*Section of Advanced Heart Failure and Transplantation, Division of Cardiology, University of Colorado Anschutz Medical Center, Aurora, CO †Department of Population Sciences, Henry Ford Hospital and Health System, Detroit, MI ‡Department of Epidemiology, Boston University School of Public Health, Boston, MA §Group Health Research Institute, Group Health Cooperative, Seattle, WA ∥Division of Research, Kaiser Permanente Northern California, Oakland, CA ¶Department of Population Medicine, Harvard Pilgrim Health Care Institute and Harvard Medical School #Department of Medicine, Harvard Vanguard Medical Associates, Boston, MA **Center for Health Research-Southeast, Kaiser Permanente Georgia, Atlanta, GA ††Marshfield Clinic Research Foundation, Marshfield Clinic, Marshfield ‡‡Department of Hematology/Oncology, Weston, WI §§Institute for Health Research, Kaiser Permanente Colorado, Denver, CO.
Med Care. 2014 May;52(5):e30-8. doi: 10.1097/MLR.0b013e31825a8c22.
Cardiotoxicity is a known complication of certain breast cancer therapies, but rates come from clinical trials with design features that limit external validity. The ability to accurately identify cardiotoxicity from administrative data would enhance safety information.
To characterize the performance of clinical coding algorithms for identification of cardiac dysfunction in a cancer population.
We sampled 400 charts among 6460 women diagnosed with incident breast cancer, tumor size ≥ 2 cm or node positivity, treated within 8 US health care systems between 1999 and 2007. We abstracted medical records for clinical diagnoses of heart failure (HF) and cardiomyopathy (CM) or evidence of reduced left ventricular ejection fraction.
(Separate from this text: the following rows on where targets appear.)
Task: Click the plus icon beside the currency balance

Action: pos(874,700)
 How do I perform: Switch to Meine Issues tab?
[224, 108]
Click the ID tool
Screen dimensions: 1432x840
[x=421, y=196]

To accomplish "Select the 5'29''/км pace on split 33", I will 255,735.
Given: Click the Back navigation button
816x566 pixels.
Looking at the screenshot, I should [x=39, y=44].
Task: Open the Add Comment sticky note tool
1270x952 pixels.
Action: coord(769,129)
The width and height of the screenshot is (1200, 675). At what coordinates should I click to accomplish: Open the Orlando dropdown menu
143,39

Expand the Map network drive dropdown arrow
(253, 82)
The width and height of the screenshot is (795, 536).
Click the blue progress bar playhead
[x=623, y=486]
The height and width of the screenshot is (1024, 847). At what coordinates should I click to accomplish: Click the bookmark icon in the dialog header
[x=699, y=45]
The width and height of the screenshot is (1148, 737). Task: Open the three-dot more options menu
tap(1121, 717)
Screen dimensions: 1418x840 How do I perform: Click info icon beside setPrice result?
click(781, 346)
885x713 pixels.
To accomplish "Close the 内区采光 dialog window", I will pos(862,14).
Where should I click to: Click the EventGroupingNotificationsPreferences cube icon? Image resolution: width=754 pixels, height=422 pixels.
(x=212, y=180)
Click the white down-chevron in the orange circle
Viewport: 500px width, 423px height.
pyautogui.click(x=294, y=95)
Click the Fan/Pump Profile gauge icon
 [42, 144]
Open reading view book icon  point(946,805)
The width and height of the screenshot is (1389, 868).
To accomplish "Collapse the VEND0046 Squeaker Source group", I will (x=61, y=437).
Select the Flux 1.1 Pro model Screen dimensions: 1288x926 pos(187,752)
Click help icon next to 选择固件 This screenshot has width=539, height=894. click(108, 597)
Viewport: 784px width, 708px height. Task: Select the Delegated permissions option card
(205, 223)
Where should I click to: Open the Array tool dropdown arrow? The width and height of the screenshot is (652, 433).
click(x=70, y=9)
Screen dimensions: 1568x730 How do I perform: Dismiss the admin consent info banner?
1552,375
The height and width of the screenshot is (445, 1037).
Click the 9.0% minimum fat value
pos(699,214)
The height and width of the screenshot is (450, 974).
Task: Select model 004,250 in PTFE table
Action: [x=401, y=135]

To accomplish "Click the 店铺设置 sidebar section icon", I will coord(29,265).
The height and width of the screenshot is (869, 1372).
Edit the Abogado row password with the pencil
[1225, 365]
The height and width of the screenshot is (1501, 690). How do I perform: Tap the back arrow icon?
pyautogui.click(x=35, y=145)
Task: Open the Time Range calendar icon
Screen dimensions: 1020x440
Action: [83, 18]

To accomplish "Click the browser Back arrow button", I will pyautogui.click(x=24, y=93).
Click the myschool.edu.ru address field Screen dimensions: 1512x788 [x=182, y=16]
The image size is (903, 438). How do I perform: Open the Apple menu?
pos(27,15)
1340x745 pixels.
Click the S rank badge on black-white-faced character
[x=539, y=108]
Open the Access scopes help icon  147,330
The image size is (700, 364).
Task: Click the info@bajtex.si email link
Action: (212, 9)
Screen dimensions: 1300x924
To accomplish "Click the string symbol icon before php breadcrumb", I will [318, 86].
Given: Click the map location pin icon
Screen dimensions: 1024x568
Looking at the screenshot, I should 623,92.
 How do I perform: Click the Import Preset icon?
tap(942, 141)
We then assessed the performance of 3 different International Classification of Diseases, 9th Edition (ICD-9)-based algorithms.
The HF/CM coding algorithm designed a priori to balance performance characteristics provided a sensitivity of 62% (95% confidence interval, 40%-80%), specificity of 99% (range, 97% to 99%), positive predictive value (PPV) of 69% (range, 45% to 85%), and negative predictive value (NPV) of 98% (range, 96% to 99%). When applied only to incident HF/CM (ICD-9 codes and gold standard diagnosis both occurring after breast cancer diagnosis) in patients exposed to anthracycline and/or trastuzumab therapy, the PPV was 42% (range, 14% to 76%).
Claims-based algorithms have moderate sensitivity and high specificity for identifying HF/CM among patients with invasive breast cancer. As the prevalence of HF/CM among the breast cancer population is low, ICD-9 codes have high NPV but only moderate PPV. These findings suggest a significant degree of misclassification due to HF/CM overcoding versus incomplete clinical documentation of HF/CM in the medical record.
心脏毒性是某些乳腺癌治疗的已知并发症,但这些数据来自临床试验,其设计特征限制了外部有效性。能够从管理数据中准确识别心脏毒性将增强安全性信息。
描述用于识别癌症人群中心脏功能障碍的临床编码算法的性能。
我们在 1999 年至 2007 年间,从 6460 名患有浸润性乳腺癌、肿瘤大小≥2 厘米或淋巴结阳性、在 8 个美国医疗保健系统内接受治疗的女性中抽取了 400 份病历。我们从病历中提取心力衰竭(HF)和心肌病(CM)的临床诊断或左心室射血分数降低的证据。然后,我们评估了 3 种不同的基于国际疾病分类,第 9 版(ICD-9)的算法的性能。
预先设计的 HF/CM 编码算法在性能特征上达到了平衡,其敏感性为 62%(95%置信区间,40%-80%),特异性为 99%(范围,97%-99%),阳性预测值(PPV)为 69%(范围,45%-85%),阴性预测值(NPV)为 98%(范围,96%-99%)。当仅应用于接受蒽环类药物和/或曲妥珠单抗治疗且发生在乳腺癌诊断后的新发 HF/CM(ICD-9 代码和金标准诊断均发生在乳腺癌诊断之后)患者中时,PPV 为 42%(范围,14%-76%)。
基于索赔的算法对识别浸润性乳腺癌患者中的 HF/CM 具有中等敏感性和高特异性。由于 HF/CM 在乳腺癌人群中的患病率较低,因此 ICD-9 代码具有较高的 NPV,但仅有中等的 PPV。这些发现表明,由于 HF/CM 过度编码与医疗记录中 HF/CM 临床记录不完整,存在很大程度的误诊。